Initially, several councilors voiced their concerns over the scale and price of the project. WMB Heartland Justice Partners, the company selected to execute the project, went back to the drawing board and are now introducing a plan that hopefully answers some of the fiscal concerns.

The former GM stamping plant was chosen as the location for the new justice center. It was a $1.75 billion agreement over 35 years.

"When we hear criticisms like this, it's natural for us to step back and see what we can do to  make this a little bit better," said Joe Aiello, a partner with Meridiam.

Aiello says the new plan cuts costs by about $17.5 million.

"There's a crying need to fix this and we believe the councilors will take an extra look at it."

While both Democrats and Republicans agree on the need to fix the aging Marion County Jail and out-dated City-County building--the question is how.

"I was willing to sign off even on the original one," said Republican Councilor Jeff Miller.

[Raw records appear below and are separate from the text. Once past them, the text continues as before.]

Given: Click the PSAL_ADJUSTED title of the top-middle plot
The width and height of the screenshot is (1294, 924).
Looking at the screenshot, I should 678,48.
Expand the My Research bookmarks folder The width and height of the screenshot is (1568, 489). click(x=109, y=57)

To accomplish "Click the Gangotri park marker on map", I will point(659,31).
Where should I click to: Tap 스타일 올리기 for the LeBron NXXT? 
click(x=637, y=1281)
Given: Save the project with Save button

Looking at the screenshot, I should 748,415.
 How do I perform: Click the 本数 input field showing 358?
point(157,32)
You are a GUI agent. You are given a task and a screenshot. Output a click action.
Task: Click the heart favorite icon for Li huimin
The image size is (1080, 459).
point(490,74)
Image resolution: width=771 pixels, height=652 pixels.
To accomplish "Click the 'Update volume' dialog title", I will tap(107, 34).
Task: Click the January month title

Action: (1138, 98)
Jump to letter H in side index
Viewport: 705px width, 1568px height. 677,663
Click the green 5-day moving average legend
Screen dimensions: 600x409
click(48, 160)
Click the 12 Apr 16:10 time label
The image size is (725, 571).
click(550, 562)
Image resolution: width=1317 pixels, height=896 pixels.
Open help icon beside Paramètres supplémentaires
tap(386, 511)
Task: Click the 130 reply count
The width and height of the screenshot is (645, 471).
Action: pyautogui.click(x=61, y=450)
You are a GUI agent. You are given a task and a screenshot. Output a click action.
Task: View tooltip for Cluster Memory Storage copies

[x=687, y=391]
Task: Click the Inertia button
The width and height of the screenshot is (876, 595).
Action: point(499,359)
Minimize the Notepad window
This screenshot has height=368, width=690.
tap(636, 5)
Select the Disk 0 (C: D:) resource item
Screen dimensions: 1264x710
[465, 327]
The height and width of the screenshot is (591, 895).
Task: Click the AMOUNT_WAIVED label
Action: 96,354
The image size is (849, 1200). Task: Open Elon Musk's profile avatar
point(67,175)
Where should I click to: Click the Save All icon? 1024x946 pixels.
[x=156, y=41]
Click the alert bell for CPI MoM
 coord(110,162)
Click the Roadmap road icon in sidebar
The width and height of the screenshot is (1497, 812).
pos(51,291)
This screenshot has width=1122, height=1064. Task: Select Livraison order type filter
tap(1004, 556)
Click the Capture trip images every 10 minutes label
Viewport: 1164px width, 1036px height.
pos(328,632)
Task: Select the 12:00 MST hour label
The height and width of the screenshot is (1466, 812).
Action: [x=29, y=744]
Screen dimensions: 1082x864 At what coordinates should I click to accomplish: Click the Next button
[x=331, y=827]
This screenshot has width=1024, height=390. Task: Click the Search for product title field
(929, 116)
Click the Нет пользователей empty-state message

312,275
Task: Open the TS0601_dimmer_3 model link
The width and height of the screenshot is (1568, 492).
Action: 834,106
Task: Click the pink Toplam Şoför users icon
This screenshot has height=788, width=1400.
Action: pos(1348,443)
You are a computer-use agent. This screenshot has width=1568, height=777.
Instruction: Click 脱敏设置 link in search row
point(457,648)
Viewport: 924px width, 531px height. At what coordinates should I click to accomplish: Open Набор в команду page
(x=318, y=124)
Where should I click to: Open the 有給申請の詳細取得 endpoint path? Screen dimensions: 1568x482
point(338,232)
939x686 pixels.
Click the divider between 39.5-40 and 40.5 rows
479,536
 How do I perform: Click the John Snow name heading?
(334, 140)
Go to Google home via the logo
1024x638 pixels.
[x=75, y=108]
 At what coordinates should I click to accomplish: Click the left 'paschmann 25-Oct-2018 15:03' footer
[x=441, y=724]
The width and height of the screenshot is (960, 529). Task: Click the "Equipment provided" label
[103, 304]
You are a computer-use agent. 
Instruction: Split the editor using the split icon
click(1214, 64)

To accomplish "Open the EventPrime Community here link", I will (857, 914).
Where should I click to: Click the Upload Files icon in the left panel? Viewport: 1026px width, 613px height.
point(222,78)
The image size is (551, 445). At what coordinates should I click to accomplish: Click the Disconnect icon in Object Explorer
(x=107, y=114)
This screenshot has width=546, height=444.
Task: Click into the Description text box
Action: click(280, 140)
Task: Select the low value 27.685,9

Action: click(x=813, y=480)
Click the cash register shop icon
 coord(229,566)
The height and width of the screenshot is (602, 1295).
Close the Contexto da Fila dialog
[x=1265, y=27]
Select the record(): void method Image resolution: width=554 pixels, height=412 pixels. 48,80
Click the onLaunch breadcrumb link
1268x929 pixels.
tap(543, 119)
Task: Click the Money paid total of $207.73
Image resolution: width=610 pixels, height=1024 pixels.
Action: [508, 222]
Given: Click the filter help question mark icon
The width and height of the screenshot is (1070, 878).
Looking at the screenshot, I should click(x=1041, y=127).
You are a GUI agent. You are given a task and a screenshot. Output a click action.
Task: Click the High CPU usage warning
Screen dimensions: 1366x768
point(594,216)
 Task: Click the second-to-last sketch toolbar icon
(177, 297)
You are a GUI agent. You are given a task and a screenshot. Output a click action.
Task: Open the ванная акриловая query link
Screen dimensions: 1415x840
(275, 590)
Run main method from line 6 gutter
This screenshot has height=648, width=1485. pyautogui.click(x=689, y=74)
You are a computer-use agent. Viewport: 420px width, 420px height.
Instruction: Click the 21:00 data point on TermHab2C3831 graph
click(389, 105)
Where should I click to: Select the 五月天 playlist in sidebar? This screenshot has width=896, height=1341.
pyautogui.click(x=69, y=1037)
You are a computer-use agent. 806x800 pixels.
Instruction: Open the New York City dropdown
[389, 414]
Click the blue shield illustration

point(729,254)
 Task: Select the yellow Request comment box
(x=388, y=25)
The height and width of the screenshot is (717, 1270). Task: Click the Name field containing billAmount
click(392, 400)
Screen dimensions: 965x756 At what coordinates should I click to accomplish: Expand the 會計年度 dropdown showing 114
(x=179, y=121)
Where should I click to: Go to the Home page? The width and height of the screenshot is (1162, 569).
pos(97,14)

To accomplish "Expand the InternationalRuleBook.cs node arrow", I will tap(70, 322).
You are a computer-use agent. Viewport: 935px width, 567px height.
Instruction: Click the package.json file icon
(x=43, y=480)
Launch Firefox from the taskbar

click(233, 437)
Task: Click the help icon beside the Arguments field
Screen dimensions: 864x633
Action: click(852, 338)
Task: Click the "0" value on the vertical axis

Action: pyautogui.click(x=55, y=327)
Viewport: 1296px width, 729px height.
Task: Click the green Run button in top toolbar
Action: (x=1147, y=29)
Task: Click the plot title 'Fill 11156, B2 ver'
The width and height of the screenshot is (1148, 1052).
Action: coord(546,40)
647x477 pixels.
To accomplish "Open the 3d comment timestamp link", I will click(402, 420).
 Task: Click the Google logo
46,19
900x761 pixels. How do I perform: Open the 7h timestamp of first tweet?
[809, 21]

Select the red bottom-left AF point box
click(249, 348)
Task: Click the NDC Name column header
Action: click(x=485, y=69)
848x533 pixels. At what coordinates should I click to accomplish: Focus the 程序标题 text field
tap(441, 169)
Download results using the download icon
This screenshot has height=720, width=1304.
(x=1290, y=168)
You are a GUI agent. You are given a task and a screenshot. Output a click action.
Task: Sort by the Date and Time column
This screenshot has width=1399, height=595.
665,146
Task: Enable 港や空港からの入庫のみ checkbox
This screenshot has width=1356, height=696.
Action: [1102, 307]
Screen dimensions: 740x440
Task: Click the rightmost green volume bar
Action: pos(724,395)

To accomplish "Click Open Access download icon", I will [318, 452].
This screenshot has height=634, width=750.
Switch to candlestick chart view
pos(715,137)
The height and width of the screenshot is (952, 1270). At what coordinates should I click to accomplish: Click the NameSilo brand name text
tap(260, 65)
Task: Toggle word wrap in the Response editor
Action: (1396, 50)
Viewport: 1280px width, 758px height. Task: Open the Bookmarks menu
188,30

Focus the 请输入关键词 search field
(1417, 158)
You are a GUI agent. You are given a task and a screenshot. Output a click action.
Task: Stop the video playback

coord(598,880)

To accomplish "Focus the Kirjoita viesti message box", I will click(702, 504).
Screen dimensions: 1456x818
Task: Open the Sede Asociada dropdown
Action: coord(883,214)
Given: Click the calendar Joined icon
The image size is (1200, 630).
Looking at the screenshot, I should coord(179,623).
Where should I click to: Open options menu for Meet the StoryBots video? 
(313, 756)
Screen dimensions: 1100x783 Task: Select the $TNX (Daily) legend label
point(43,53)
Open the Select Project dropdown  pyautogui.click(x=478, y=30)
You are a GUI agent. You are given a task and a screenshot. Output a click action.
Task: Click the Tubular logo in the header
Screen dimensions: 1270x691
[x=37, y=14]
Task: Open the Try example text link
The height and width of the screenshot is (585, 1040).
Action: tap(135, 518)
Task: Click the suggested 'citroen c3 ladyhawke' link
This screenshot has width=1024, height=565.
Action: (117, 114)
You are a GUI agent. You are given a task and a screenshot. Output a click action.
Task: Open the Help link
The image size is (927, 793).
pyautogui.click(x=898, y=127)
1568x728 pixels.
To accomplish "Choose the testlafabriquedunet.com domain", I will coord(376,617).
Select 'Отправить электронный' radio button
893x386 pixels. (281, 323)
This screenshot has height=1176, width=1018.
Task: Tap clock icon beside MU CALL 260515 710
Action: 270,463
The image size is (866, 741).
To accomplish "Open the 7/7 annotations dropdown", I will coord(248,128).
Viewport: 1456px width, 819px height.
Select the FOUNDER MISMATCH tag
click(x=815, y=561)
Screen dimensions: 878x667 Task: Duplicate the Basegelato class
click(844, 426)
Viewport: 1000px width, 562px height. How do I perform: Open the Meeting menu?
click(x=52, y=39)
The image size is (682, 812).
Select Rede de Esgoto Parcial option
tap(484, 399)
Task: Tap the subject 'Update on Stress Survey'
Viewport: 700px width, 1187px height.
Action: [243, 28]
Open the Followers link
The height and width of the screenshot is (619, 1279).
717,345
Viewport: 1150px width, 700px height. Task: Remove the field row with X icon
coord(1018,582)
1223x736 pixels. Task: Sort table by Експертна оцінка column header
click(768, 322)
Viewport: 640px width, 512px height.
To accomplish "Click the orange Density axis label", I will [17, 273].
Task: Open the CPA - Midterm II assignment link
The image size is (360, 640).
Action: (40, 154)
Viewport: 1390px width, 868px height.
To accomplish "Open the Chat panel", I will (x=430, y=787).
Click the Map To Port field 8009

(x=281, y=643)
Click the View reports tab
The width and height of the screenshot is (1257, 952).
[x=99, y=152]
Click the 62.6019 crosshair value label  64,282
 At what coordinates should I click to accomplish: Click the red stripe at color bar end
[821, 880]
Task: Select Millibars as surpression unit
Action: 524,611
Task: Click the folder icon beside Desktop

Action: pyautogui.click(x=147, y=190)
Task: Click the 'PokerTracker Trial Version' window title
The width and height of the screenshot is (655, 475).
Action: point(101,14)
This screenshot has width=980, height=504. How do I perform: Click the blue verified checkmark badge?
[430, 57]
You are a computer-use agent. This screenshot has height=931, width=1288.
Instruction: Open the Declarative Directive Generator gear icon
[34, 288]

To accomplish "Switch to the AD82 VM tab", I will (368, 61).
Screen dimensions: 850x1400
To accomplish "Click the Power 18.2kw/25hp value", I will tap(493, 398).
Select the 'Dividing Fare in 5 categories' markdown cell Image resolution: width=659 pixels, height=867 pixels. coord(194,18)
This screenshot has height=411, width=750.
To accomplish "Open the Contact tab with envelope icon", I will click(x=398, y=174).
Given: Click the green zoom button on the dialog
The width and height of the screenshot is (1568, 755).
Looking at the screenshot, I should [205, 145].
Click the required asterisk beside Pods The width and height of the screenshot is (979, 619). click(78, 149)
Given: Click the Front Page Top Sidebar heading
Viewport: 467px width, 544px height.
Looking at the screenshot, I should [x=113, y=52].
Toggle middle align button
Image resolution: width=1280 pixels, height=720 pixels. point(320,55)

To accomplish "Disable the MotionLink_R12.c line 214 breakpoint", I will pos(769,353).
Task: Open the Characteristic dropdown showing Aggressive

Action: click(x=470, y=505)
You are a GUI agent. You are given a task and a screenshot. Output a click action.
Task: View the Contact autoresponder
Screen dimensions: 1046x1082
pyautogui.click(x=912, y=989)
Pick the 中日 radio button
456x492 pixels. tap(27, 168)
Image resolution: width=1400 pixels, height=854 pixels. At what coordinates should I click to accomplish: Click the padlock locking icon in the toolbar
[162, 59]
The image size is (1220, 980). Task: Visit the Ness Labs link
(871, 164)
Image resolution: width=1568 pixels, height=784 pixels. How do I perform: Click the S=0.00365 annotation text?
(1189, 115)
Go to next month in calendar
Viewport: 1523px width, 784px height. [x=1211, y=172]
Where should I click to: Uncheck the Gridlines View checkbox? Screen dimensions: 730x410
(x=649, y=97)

The revision calls for about 450 fewer beds inside the Marion County Jail and combines both the sheriff's office and the courthouse.

Aiello tells CBS4 the new plan will reduce construction costs down to $390 million from $408 million.

"I  really do hope that on Monday night we take a vote on this and I would love for this to pass. I do think we owe the taxpayers a vote," said Miller.

The developers are urging that the new plan be introduced and passed during the council meeting on June 8. If it fails to go through, construction costs and financing could rise.

However, one of the project's initial supporters is now shifting his position. Marion County Sheriff John Layton is asking the council to refrain from voting until a new mayor is sworn in.

“I continue to be fearful of the City/County’s financial plight. The last thing our newly elected leaders need is a financial burden that will handcuff their future options. I thank those that have worked hard on this project, but it is time to stop and consider other options. Thus, I add my voice to those who say that just as ‘haste makes waste’; we owe it to the tax payers, who desperately need enhanced public safety, to get this proposal right. The CJPC is the perfect body to help make a proper determination in a proper fashion," said Layton.

"I have a lot of respect for Sheriff Layton and what he does for the city, but  I don't understand  the turnaround on this," said Miler.

Council President Maggie Lewis also has her doubts. She released a statement voicing her concerns.

"I am concerned by the release of a new Justice Center proposal with only days left before the City-County Council will be asked to consider the new deal. And I’m even more troubled by statements from our law enforcement leaders who are now rejecting the proposal in its entirety.

"From the beginning, Councilors from both parties have been clear that we need a fiscally-responsible solution to our outdated criminal justice facilities, and the process by which that solution is crafted should be open and transparent. The last-second release of a new and materially different proposal appears to fail on both counts. This is not how this City nor this Council should do business.

"As I have previously said, there is widespread agreement on the pressing need to address our out-of-date, inefficient facilities. Rather than continue to spend valuable time and tax dollars in attempting to salvage this failed proposal, the Council and Marion County stakeholders should move forward and re-double our commitment to finding a long-term, cost-effective solution to this critical public safety need."